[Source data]
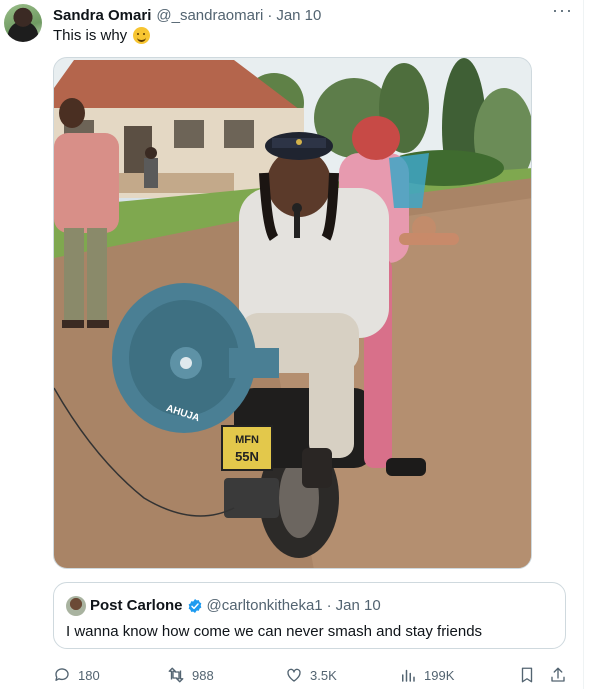 The image size is (591, 689). What do you see at coordinates (562, 10) in the screenshot?
I see `more-options-icon: ···` at bounding box center [562, 10].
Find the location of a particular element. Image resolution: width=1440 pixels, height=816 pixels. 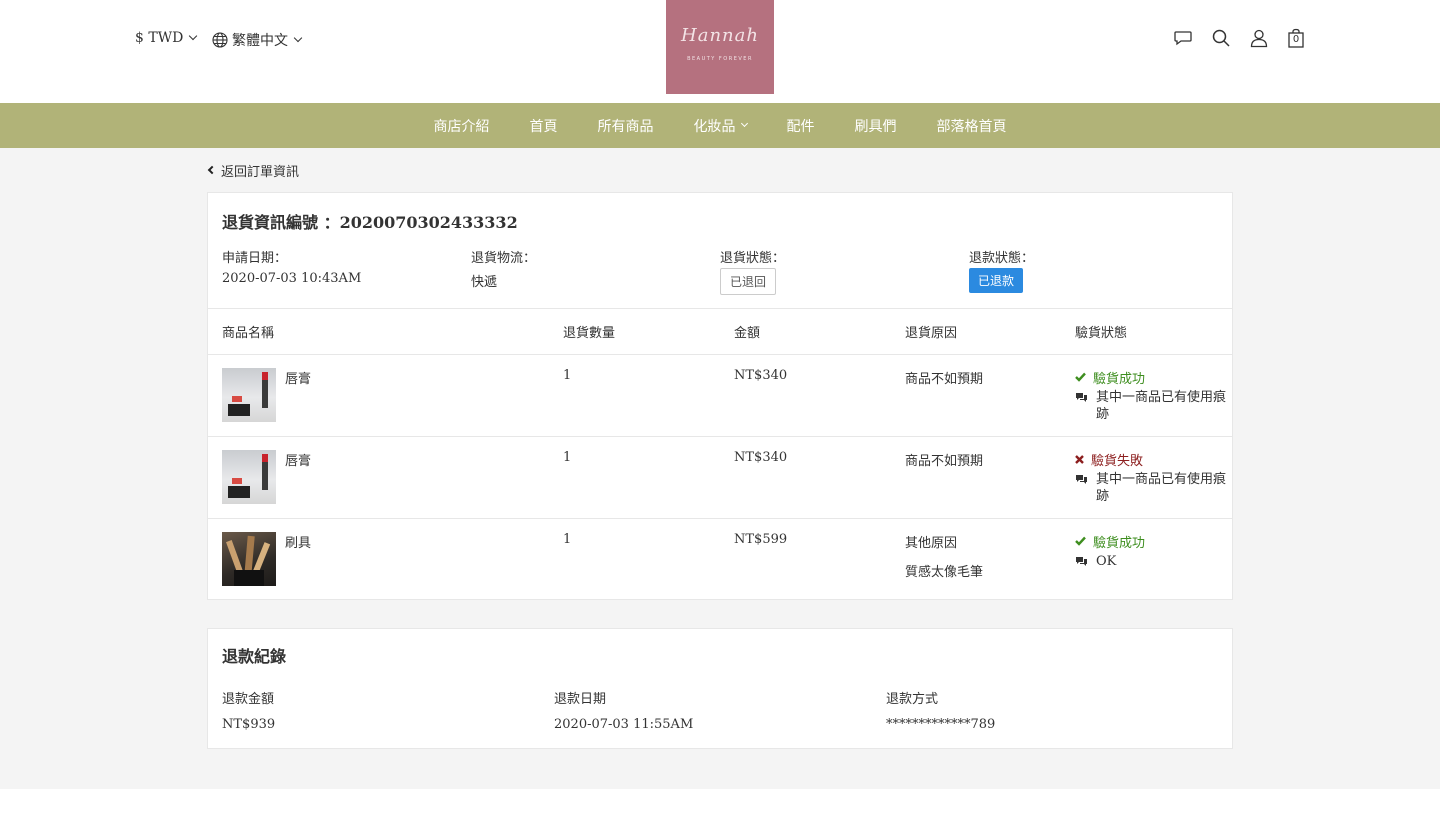

inspection-status: 驗貨失敗 is located at coordinates (1154, 460).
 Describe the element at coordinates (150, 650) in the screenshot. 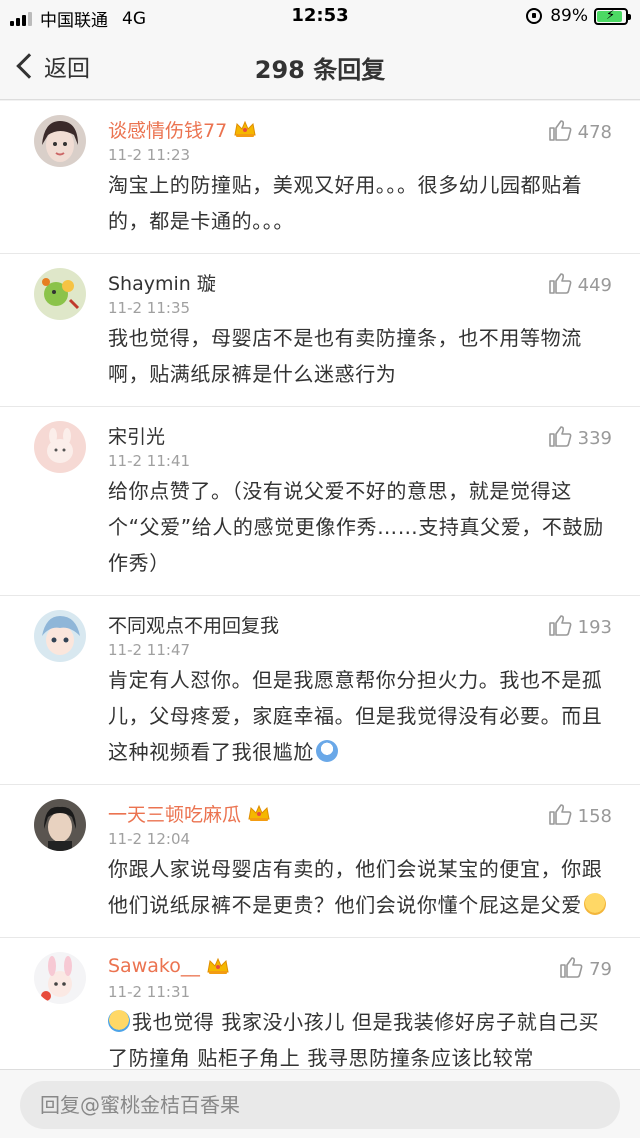

I see `comment-time: 11-2 11:47` at that location.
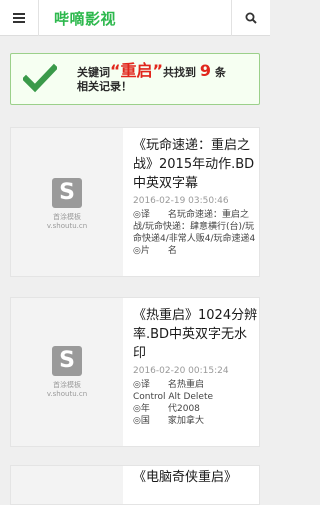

What to do:
Change every "element" in the lines above to "item" and keep everything else the same. Leave the pictures out of your answer.

Result:
 The image size is (591, 689). What do you see at coordinates (562, 10) in the screenshot?
I see `more-options-icon: ···` at bounding box center [562, 10].
Find the location of a particular item. Image resolution: width=1440 pixels, height=816 pixels. 

inspection-status: 驗貨失敗 is located at coordinates (1154, 460).
 Describe the item at coordinates (150, 650) in the screenshot. 

I see `comment-time: 11-2 11:47` at that location.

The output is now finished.